▶ _OBJECTIVE_
Copy all the records below, swapping every "Identify the location of" for "Find the position of" and leaving everything else unchanged.

▶ _DATA SUPPLIED_
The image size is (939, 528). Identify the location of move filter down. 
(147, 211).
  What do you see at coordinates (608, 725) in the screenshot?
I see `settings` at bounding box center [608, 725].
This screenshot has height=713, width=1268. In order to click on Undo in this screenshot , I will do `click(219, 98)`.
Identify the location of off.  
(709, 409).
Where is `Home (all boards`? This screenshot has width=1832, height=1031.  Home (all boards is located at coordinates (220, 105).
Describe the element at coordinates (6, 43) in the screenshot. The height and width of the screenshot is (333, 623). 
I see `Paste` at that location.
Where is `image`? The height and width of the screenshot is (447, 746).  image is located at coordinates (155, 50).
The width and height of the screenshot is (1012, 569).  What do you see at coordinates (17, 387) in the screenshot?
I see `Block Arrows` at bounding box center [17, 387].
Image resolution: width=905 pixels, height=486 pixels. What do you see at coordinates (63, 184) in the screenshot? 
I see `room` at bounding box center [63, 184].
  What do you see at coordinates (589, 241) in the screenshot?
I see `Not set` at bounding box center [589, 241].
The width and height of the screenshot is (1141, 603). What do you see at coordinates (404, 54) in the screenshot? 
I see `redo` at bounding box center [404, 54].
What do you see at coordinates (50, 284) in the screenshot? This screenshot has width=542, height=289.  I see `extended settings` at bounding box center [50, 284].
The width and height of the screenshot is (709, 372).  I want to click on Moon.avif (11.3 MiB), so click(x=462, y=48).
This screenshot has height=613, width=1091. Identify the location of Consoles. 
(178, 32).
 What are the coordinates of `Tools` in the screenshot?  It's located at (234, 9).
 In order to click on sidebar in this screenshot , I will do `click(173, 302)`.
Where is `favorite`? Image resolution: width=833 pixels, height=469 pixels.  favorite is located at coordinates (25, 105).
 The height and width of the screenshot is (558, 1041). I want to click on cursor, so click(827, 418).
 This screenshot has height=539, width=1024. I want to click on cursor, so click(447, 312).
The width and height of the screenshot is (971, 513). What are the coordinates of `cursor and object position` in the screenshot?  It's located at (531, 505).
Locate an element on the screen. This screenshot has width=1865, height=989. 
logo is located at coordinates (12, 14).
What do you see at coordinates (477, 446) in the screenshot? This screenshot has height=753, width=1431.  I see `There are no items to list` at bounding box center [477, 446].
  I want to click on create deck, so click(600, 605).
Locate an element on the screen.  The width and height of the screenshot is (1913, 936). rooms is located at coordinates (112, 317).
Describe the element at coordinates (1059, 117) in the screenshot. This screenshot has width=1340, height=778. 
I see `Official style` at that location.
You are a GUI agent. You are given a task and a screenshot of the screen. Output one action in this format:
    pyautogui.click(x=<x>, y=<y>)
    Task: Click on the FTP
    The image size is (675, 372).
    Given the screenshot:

▶ _SOLUTION TO THIS PROBLEM_
The image size is (939, 528). Find the position of move filter down. 
(147, 211).
  What do you see at coordinates (608, 725) in the screenshot?
I see `settings` at bounding box center [608, 725].
This screenshot has height=713, width=1268. In order to click on Undo in this screenshot , I will do `click(219, 98)`.
Find the position of off.  
(709, 409).
Where is `Home (all boards`? This screenshot has width=1832, height=1031.  Home (all boards is located at coordinates (220, 105).
Describe the element at coordinates (6, 43) in the screenshot. The height and width of the screenshot is (333, 623). 
I see `Paste` at that location.
Where is `image`? The height and width of the screenshot is (447, 746).  image is located at coordinates (155, 50).
The width and height of the screenshot is (1012, 569).  What do you see at coordinates (17, 387) in the screenshot?
I see `Block Arrows` at bounding box center [17, 387].
Image resolution: width=905 pixels, height=486 pixels. What do you see at coordinates (63, 184) in the screenshot? 
I see `room` at bounding box center [63, 184].
  What do you see at coordinates (589, 241) in the screenshot?
I see `Not set` at bounding box center [589, 241].
The width and height of the screenshot is (1141, 603). What do you see at coordinates (404, 54) in the screenshot? 
I see `redo` at bounding box center [404, 54].
What do you see at coordinates (50, 284) in the screenshot? This screenshot has width=542, height=289.  I see `extended settings` at bounding box center [50, 284].
The width and height of the screenshot is (709, 372).  I want to click on Moon.avif (11.3 MiB), so click(x=462, y=48).
This screenshot has height=613, width=1091. Find the position of Consoles. 
(178, 32).
 What are the coordinates of `Tools` in the screenshot?  It's located at (234, 9).
 In order to click on sidebar in this screenshot , I will do `click(173, 302)`.
Where is `favorite`? Image resolution: width=833 pixels, height=469 pixels.  favorite is located at coordinates (25, 105).
 The height and width of the screenshot is (558, 1041). I want to click on cursor, so click(827, 418).
 This screenshot has height=539, width=1024. I want to click on cursor, so click(447, 312).
The width and height of the screenshot is (971, 513). What are the coordinates of `cursor and object position` in the screenshot?  It's located at (531, 505).
Locate an element on the screen. This screenshot has width=1865, height=989. 
logo is located at coordinates (12, 14).
What do you see at coordinates (477, 446) in the screenshot? This screenshot has height=753, width=1431.  I see `There are no items to list` at bounding box center [477, 446].
  I want to click on create deck, so click(600, 605).
Locate an element on the screen.  The width and height of the screenshot is (1913, 936). rooms is located at coordinates (112, 317).
Describe the element at coordinates (1059, 117) in the screenshot. This screenshot has width=1340, height=778. 
I see `Official style` at that location.
You are a GUI agent. You are given a task and a screenshot of the screen. Output one action in this format:
    pyautogui.click(x=<x>, y=<y>)
    Task: Click on the FTP
    The image size is (675, 372).
    Given the screenshot:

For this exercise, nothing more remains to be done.